Была поздняя дождливая осень, когда Жофи перебралась наконец в свой новый дом. В передней комнате красовался полированный гарнитур, в задней стояли ее старая кровать и шифоньер. Двери, рамы, даже шпингалеты на окнах — все сияло свежей белой краской, и от выскобленного добела пола приятно веяло чистотой. Квартирка получилась загляденье, даже сестра-невеста осматривала ее с завистью, а ведь у нее жених — нотариус, да и мебель куда дороже. Но все здесь было так опрятно и так покойно на первый взгляд, что на ум приходило невольно: «мирное гнездышко».
Пока хоть кто-то был рядом и любовался ее квартиркой, Жофи тоже была довольна. «Все здесь — и дом этот, и я сама — для того только предназначено, чтобы Шанику в люди вывести», — толковала она тетке Хорват, зная, что та вхожа к ее свекрови. Но вечером, когда все ушли, Жофи сразу сникла; потом спохватилась, принялась вертеть-щекотать Шанику, чтобы беззаботный смех ребенка развеял туман, оседавший на сердце. «Пуф-пуф», — пыхтел Шани, откидываясь то вправо, то влево от щекотных материнских пальцев; он пыхтел и отбивался в счастливом азарте игры, а вырвавшись из материнских рук, затихал и устремлял черные глазенки на мать, ожидая, когда все начнется сначала. Керосиновая лампа над ними то начинала коптить, то, сильно прикрученная, чуть-чуть мерцала, и слышно было между взрывами хохота, как уныло шелестит дождь, тоскливо стучит в окно, а под окном всплескивает и ширится лужа. Знала Жофи, что сынишке давно уже пора быть в постели, но все тянула, отодвигала от себя этот момент, придумывая новые и новые игры: как зайчишка от всех убегает или как мальчики по стульям лазят — маленький Шани любил только шумное веселье. Никогда, даже сразу после похорон мужа, не чувствовала Жофи так остро, что она вдова, в самом деле вдова, как почувствовала это сейчас, когда отяжелевшие ресницы Шаники все ниже опускались на отуманенные дремой глаза, а на сонном личике все реже вспыхивали несуразными отсветами переживания игры. Все-таки нельзя было перебираться сюда, и зачем ей этот дом, она все равно здесь не останется! Испугал ли Жофи шум прохлюпавших под окном сапог или она устрашилась иного, из дальней дали идущего шума? Помедлив, Жофи высвободила из штанишек пухлые, с перевязочками ножки Шани; сын, раскинувшись, лежал на большой кровати, раскрасневшийся от возни. Как-то она выдержит эту одинокую жизнь, как останется здесь — быть может, навсегда? И зачем упорствовала она перед этой старухой? Но теперь поздно сетовать: отец и деньги за дом успел выплатить. Отсюда ей уже не вырваться, разве что замуж выйдет.
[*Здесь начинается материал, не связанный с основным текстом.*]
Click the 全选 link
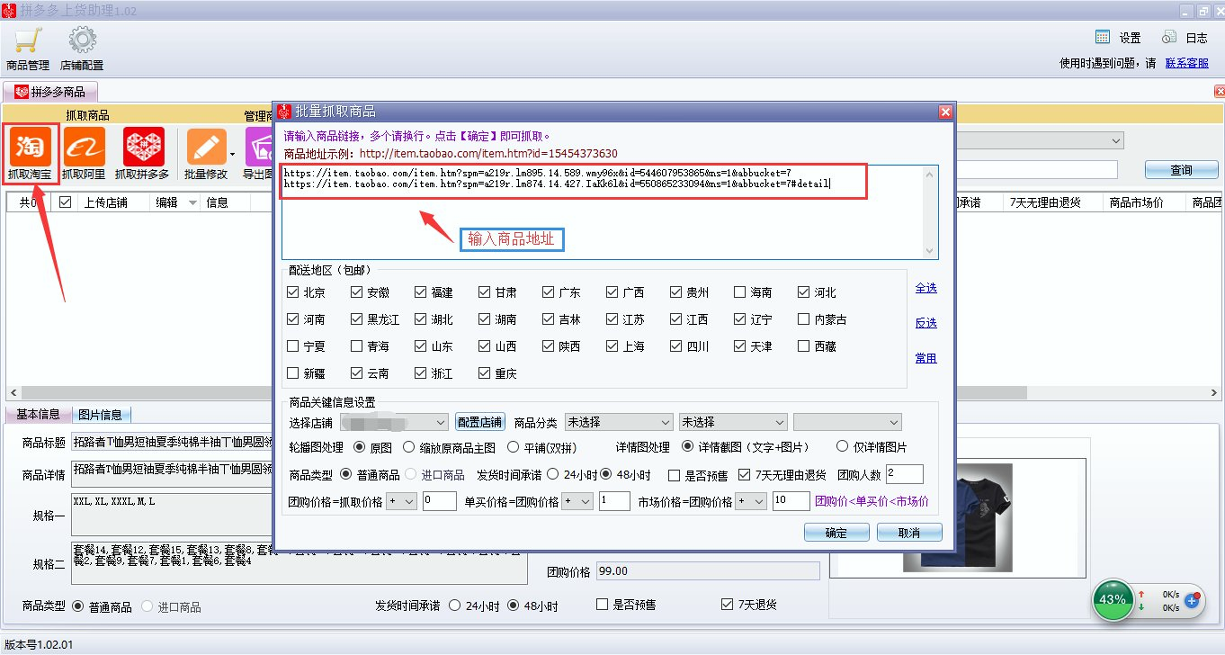The image size is (1225, 655). [926, 288]
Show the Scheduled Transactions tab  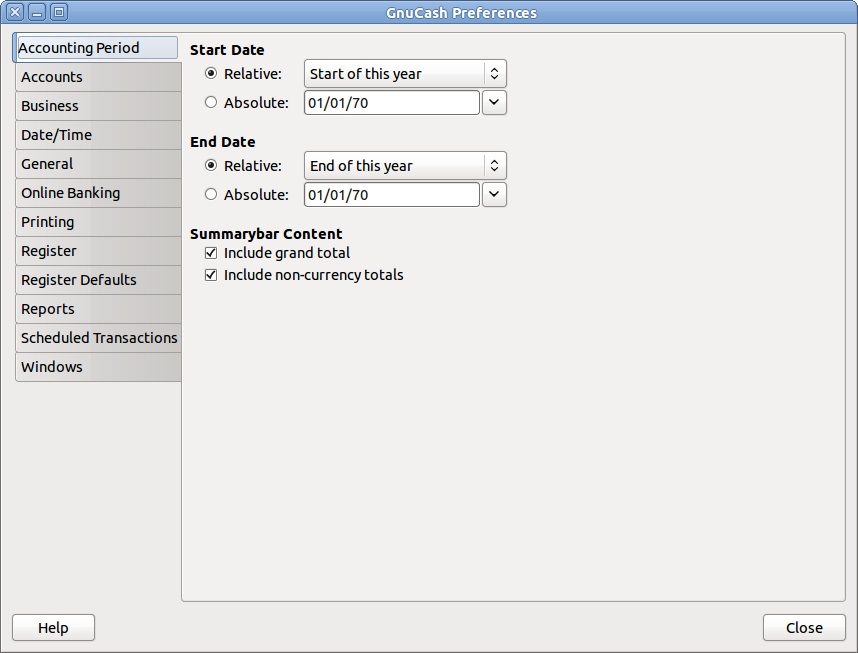99,338
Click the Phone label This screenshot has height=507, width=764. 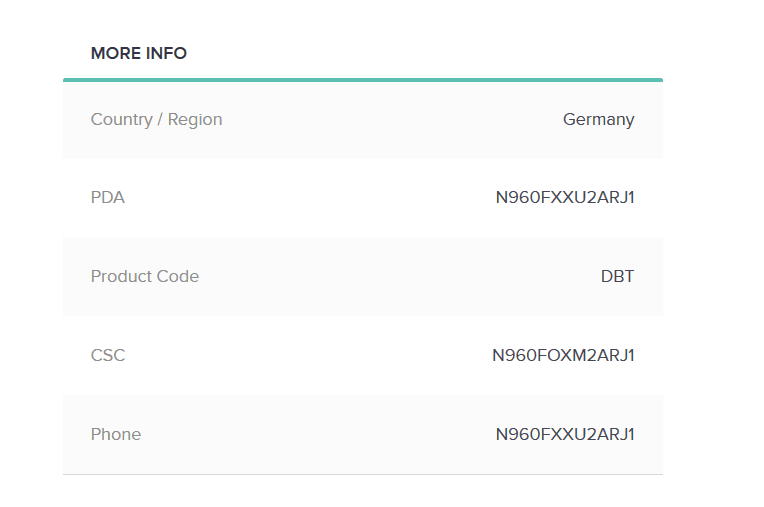(x=116, y=434)
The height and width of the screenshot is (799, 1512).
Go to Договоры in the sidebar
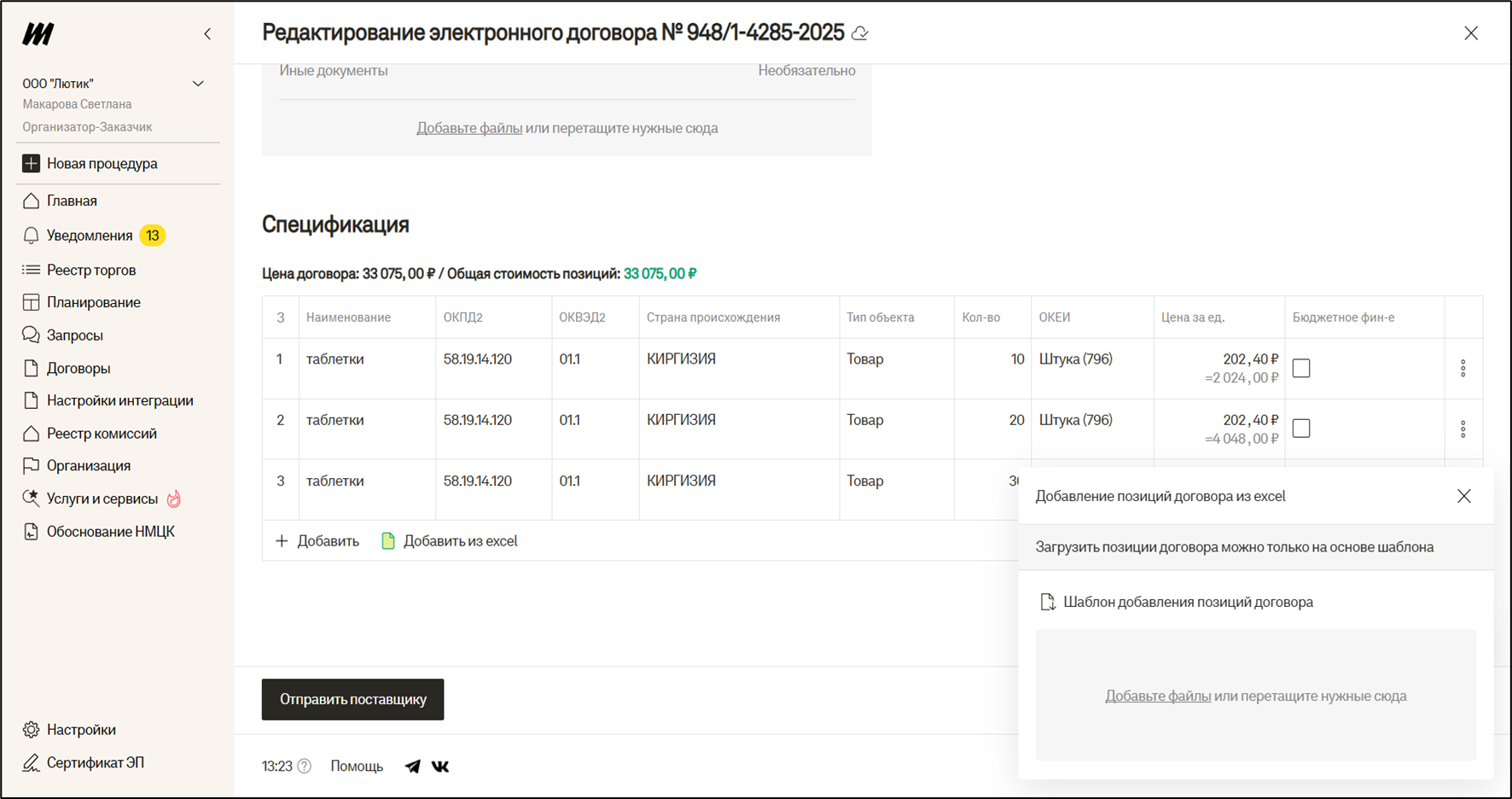(x=79, y=368)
Впервые после смерти Шандора подумала она о новом замужестве. Но тут же вспомнились и слова свекрови: «Свободы захотелось, вот и потянуло прочь из мужнего дома». Что ж, а если б и так?.. «Но ведь не так!» — восставала вся ее гордость. И разве сможет она забыть мужа! Не такой он был у нее, чтобы просто-напросто взять да и забыть. Нет, никто никогда не посмеет попрекнуть малыша его матерью — мол, она у тебя такая да этакая. Жофи долго глядела на сладко посапывавшего ребенка, который спал, закинув к головке крепко сжатые кулачишки. «Крохотка моя, единственное мое утешение!» — пробормотала она вполголоса с комом в горле и наклонилась, чтобы поцеловать высунувшуюся из-под одеяла розовую пятку.
Но вот эта ночь миновала, хотя Жофи не сомкнула глаз до утра. Постепенно она привыкла к потрескиванию матицы, где неустанно трудились древоточцы, и к длинным теням, отбрасываемым неспокойным огоньком керосиновой лампы. Она низко склонялась над спящим Шани, и тень ее платка дрожала на стене над кроватью. Будь она уже старой, не покарай ее господь смолоду так жестоко, сидела бы она в такие вечера с Библией в руках, почитывала не спеша — но сейчас не было у нее иного дела, как чинить чулочки сыну да шить ему белое пальтишко, точно такое же, как у аптекаревой Беци. Когда Жофи спрашивали, как ей живется, она ни словом не поминала о своих вечерних терзаниях.
— Да полегче стало с тех пор, как не приходится на побегушках быть кой у кого. По мне, хоть бы никого и не видеть, лишь бы птенчик мой со мной был.
Это «хоть бы никого и не видеть» относилось, конечно, к старой Ковач — пусть ей передадут, нос ей утрут!